* _Work order A_:
Summarize the hamster cheek pouch text in two sentences.
* _Work order B_:
In the hamster cheek pouch text, at what frame rate did the team film the hamsters?
* _Work order C_:
Carry on the hamster cheek pouch text from its final sentence.

* _Page extract_:

◇ ◇ ◇ ◇

Anyone who has ever owned a pet hamster can't fail to be impressed by the amount of food that these little creatures can stuff into their cheek pouches:at times, up to 20% of their body weight. When hamsters pouch food, they are behaving in a so-called `appetitive' way, meaning that they are driven by hunger to find and store food, rather than to immediately eat what they find. Because hamster cheek pouches are only involved in hoarding, but not eating,`they are a beautiful model system for studying appetitive behaviour', says Carolyn Buckley of Lehigh University, who investigated pouch filling behaviour in the Syrian hamster (Mesocricetus auratus) with her colleagues Jill Schneider and David Cundall(p. 3096).
The team wanted to know how hamsters could get so much food into their pouches, so they filmed hamsters at 60 frames per second as they pouched food pieces and measured their forepaw and jaw movements. They found that the movements differed slightly depending on whether the hamsters were pouching large 2.5 g pellets from their feed or smaller items such as sweetcorn kernels or sunflower seeds. The hamsters tended to use their forepaws to help manipulate large food pieces into their mouths, while they simply grabbed smaller food items with their tongues. Studying the jaw movements, the team found that the hamsters used repeated patterns of jaw movements to get food into their pouches, regardless of the size of the food item. These cyclical movements were very similar to chewing, except that they would pause regularly with their mouths open. `This is probably to allow the tongue to push food into the pouch', says Buckley.

◇ ◇ ◇ ◇

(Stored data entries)
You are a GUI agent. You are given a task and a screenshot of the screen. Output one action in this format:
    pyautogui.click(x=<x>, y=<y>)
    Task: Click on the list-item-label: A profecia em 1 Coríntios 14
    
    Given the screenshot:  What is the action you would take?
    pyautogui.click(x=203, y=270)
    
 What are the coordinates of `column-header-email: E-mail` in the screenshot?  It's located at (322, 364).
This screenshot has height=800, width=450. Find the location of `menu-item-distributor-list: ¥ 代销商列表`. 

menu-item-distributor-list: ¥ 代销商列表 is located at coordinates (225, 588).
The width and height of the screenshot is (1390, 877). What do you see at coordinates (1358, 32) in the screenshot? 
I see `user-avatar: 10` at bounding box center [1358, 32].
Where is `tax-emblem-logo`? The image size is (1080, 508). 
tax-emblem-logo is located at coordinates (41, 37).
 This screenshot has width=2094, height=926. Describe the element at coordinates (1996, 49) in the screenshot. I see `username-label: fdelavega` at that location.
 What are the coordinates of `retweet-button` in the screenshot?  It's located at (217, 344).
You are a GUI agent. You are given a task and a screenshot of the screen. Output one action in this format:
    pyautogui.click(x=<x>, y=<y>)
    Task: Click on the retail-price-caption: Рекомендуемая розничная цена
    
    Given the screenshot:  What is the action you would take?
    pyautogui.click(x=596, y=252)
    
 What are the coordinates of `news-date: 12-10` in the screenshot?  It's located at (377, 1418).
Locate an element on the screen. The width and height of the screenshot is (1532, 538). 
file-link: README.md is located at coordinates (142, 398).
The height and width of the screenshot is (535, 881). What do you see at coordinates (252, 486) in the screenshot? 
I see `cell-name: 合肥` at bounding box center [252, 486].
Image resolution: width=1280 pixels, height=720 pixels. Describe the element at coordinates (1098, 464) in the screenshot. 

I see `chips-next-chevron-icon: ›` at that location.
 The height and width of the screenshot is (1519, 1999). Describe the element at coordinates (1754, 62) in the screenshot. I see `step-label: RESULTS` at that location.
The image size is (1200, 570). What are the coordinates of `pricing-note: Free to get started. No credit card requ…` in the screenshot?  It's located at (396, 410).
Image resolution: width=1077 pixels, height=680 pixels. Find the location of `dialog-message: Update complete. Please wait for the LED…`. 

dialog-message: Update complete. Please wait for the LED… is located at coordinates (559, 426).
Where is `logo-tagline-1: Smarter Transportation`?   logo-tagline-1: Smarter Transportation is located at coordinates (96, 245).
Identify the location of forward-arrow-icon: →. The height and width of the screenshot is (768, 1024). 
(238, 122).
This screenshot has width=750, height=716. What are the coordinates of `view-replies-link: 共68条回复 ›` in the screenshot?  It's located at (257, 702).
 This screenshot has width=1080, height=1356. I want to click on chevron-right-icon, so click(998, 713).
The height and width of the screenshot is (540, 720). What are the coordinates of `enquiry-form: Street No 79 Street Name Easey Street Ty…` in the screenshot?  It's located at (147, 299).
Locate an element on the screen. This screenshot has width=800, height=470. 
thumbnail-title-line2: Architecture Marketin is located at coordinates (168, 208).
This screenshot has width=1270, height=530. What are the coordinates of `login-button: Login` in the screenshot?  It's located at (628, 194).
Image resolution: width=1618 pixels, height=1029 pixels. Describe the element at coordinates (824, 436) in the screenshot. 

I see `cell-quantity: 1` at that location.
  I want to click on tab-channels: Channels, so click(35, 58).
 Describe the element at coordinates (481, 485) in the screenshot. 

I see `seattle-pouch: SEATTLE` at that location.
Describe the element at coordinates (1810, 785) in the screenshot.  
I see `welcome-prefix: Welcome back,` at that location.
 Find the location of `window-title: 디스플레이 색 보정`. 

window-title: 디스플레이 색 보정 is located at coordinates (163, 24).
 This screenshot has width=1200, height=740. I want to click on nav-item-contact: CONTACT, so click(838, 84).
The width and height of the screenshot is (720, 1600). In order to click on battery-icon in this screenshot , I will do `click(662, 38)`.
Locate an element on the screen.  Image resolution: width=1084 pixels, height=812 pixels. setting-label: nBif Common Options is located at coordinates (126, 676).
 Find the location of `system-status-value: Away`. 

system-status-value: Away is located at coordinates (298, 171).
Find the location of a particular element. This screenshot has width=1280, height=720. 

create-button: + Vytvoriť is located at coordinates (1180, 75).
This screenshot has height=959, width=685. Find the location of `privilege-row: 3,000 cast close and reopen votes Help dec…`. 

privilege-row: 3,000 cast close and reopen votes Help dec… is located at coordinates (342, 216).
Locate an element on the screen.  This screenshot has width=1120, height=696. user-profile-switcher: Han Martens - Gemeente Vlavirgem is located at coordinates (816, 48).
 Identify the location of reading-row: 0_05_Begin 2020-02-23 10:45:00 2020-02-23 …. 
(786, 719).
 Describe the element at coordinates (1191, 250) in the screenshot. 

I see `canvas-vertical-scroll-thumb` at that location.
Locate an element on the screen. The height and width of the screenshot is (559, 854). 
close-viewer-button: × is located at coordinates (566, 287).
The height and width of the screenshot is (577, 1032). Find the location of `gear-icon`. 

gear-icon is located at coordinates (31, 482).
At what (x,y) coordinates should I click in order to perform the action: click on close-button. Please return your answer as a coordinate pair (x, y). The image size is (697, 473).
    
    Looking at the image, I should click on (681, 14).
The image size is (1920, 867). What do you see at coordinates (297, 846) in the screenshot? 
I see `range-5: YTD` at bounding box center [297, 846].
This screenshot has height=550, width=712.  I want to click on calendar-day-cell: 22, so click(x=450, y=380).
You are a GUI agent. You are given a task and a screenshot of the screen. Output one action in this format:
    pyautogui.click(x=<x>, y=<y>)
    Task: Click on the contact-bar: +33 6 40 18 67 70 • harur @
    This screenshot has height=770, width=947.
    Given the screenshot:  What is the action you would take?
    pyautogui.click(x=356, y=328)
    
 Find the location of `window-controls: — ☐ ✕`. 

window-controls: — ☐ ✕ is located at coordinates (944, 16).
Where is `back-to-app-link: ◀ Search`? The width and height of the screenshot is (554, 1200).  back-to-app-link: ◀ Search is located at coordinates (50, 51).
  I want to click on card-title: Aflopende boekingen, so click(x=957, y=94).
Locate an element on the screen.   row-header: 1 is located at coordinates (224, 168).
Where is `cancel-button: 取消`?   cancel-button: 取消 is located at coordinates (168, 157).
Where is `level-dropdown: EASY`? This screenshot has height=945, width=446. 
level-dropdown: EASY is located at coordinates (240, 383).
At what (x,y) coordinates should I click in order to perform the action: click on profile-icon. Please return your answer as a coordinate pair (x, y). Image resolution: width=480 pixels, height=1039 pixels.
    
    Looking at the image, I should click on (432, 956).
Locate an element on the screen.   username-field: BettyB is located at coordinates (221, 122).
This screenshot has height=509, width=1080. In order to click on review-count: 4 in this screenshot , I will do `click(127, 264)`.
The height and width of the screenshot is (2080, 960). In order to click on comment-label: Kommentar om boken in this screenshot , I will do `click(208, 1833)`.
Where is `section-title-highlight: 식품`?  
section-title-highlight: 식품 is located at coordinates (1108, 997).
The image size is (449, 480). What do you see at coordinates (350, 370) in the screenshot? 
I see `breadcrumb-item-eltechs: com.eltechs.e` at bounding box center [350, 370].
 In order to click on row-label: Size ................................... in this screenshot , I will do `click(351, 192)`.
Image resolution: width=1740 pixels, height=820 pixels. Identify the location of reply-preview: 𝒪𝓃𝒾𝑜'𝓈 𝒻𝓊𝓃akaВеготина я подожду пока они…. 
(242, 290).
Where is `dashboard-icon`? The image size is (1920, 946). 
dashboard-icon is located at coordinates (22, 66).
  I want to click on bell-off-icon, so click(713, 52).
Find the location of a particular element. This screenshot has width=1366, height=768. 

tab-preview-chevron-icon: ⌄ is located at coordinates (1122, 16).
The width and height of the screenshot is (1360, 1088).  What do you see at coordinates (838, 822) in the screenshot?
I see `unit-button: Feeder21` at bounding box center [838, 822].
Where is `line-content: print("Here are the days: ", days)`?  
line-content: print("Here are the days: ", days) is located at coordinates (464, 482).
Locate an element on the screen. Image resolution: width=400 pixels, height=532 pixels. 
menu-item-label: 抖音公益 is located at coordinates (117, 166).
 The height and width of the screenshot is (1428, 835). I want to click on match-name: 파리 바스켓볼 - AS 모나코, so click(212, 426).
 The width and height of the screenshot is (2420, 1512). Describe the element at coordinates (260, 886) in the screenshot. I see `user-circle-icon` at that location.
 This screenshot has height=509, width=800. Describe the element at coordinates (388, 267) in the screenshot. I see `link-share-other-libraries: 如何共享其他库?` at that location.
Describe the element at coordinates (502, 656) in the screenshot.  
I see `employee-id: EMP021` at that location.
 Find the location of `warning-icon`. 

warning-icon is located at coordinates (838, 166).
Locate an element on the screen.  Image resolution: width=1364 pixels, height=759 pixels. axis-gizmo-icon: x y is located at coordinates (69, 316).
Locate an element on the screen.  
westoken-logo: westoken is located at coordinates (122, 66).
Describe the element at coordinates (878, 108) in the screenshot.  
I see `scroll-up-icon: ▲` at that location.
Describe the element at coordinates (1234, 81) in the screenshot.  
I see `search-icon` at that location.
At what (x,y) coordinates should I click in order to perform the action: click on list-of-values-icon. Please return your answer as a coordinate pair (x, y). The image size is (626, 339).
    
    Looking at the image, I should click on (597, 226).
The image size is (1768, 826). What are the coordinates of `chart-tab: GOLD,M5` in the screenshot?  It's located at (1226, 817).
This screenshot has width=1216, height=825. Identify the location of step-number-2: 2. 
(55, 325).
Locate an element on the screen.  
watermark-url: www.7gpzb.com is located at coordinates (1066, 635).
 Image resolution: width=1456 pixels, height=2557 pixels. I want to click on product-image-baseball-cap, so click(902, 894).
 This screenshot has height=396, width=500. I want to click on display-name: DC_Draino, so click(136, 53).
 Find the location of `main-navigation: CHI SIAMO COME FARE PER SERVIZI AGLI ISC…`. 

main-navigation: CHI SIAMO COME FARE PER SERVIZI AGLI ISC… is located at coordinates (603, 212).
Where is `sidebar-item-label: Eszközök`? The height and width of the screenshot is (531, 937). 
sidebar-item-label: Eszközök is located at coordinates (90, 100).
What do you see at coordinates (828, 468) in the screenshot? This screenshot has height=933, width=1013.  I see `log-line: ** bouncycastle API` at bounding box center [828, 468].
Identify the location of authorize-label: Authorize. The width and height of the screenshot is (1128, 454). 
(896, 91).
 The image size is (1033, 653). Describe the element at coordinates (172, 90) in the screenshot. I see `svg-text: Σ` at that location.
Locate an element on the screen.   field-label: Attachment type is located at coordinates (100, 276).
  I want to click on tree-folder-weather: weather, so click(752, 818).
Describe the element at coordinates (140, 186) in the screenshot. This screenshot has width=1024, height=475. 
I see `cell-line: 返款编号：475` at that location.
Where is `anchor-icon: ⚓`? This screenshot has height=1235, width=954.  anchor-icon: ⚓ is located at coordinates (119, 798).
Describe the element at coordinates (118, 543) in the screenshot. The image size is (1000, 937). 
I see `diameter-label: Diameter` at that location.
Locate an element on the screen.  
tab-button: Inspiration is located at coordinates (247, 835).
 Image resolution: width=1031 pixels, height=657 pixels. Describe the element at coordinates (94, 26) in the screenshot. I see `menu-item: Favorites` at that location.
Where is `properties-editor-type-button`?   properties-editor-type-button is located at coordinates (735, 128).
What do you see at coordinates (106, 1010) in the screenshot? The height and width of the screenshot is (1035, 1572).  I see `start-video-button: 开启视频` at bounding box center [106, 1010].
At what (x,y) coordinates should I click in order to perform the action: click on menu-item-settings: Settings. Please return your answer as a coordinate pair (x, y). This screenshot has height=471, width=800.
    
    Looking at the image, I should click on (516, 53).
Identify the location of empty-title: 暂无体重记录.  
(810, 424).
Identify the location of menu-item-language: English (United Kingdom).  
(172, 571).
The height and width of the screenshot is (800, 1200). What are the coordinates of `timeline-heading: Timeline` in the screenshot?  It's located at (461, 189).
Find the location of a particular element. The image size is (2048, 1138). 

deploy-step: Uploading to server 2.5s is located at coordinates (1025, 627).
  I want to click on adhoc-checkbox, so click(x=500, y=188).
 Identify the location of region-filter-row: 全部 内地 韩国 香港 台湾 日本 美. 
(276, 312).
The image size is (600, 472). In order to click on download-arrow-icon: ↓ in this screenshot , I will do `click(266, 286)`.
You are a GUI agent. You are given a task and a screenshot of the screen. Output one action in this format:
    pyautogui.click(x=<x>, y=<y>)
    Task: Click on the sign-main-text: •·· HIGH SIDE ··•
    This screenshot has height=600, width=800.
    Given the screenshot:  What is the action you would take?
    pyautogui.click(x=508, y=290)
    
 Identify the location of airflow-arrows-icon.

◇ ◇ ◇ ◇

* _Expected output A_:
Hamster cheek pouches can hold up to 20% of the animal's body weight and are used only for hoarding, not eating, so Carolyn Buckley and her colleagues used the Syrian hamster as a model for studying appetitive behavior. By filming hamsters at 60 frames per second, the team found that the animals used their forepaws to handle large pellets but grabbed smaller items with their tongues, and that with food of any size they used repeated, chewing-like jaw movements that paused regularly with the mouth open.

* _Expected output B_:
60 frames per second.

* _Expected output C_:
Previously researchers had suggested that the retractor muscle, a large muscle which travels from the mid-spine to each side, over and under the pouch, merely helped support full rodent pouches. But the team's videos showed that the muscle was very active during pouch-filling, so to investigate further, the team operated on some hamsters and cut the nerve supplying the muscle to one pouch while leaving the nerve on the other side intact. If the muscle played a vital role in pouching, `we thought that they might not be able to pouch on the denervated side', Buckley explains. However, they found that hamsters could still pouch the same amount of food into denervated pouches, although they pouched slightly fewer larger items. They also noticed that hamsters filled their denervated pouches more to the side, not pushing food that far into the pouch.
This led the team to suspect that the retractor muscle might play a role in moving food down the pouch, so they stimulated the retractor muscle in one anaesthetised hamster while pushing a blunt probe into a pouch containing a single corn kernel to simulate a second piece of food entering the pouch. They found that retractor muscle contraction straightens folds in the pouch walls,allowing food to slide further into the pouch. Examining their videos once more, the team found that it took hamsters 40% longer to put a second food piece into their denervated pouch than into their unaffected pouch, showing that retractor activity helps move food out of the way as more is added. `The retractor helps make the pouch more efficient', says Buckley.